Your instructions
Could you retype the entries exactly as they are?

--- Input material Enclosed Below ---

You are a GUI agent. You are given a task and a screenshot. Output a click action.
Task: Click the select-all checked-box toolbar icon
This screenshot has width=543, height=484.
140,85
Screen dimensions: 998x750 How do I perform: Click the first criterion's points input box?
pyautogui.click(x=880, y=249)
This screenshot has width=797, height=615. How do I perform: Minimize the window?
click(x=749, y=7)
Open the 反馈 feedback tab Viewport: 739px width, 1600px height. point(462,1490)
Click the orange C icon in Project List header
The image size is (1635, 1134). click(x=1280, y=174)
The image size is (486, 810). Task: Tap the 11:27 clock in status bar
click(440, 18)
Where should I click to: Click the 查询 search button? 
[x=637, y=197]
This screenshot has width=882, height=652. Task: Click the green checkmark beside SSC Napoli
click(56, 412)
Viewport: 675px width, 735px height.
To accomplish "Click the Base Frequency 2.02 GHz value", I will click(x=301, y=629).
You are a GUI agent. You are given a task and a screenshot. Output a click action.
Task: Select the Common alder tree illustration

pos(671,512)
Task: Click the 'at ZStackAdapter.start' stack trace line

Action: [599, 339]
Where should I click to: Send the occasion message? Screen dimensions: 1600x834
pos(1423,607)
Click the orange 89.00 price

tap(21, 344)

--- End of Enclosed Input material ---

Finished exercise
You are a GUI agent. You are given a task and a screenshot. Output a click action.
Task: Click the select-all checked-box toolbar icon
This screenshot has width=543, height=484.
140,85
Screen dimensions: 998x750 How do I perform: Click the first criterion's points input box?
pyautogui.click(x=880, y=249)
This screenshot has width=797, height=615. How do I perform: Minimize the window?
click(x=749, y=7)
Open the 反馈 feedback tab Viewport: 739px width, 1600px height. point(462,1490)
Click the orange C icon in Project List header
The image size is (1635, 1134). click(x=1280, y=174)
The image size is (486, 810). Task: Tap the 11:27 clock in status bar
click(440, 18)
Where should I click to: Click the 查询 search button? 
[x=637, y=197]
This screenshot has width=882, height=652. Task: Click the green checkmark beside SSC Napoli
click(56, 412)
Viewport: 675px width, 735px height.
To accomplish "Click the Base Frequency 2.02 GHz value", I will click(x=301, y=629).
You are a GUI agent. You are given a task and a screenshot. Output a click action.
Task: Select the Common alder tree illustration

pos(671,512)
Task: Click the 'at ZStackAdapter.start' stack trace line

Action: [599, 339]
Where should I click to: Send the occasion message? Screen dimensions: 1600x834
pos(1423,607)
Click the orange 89.00 price

tap(21, 344)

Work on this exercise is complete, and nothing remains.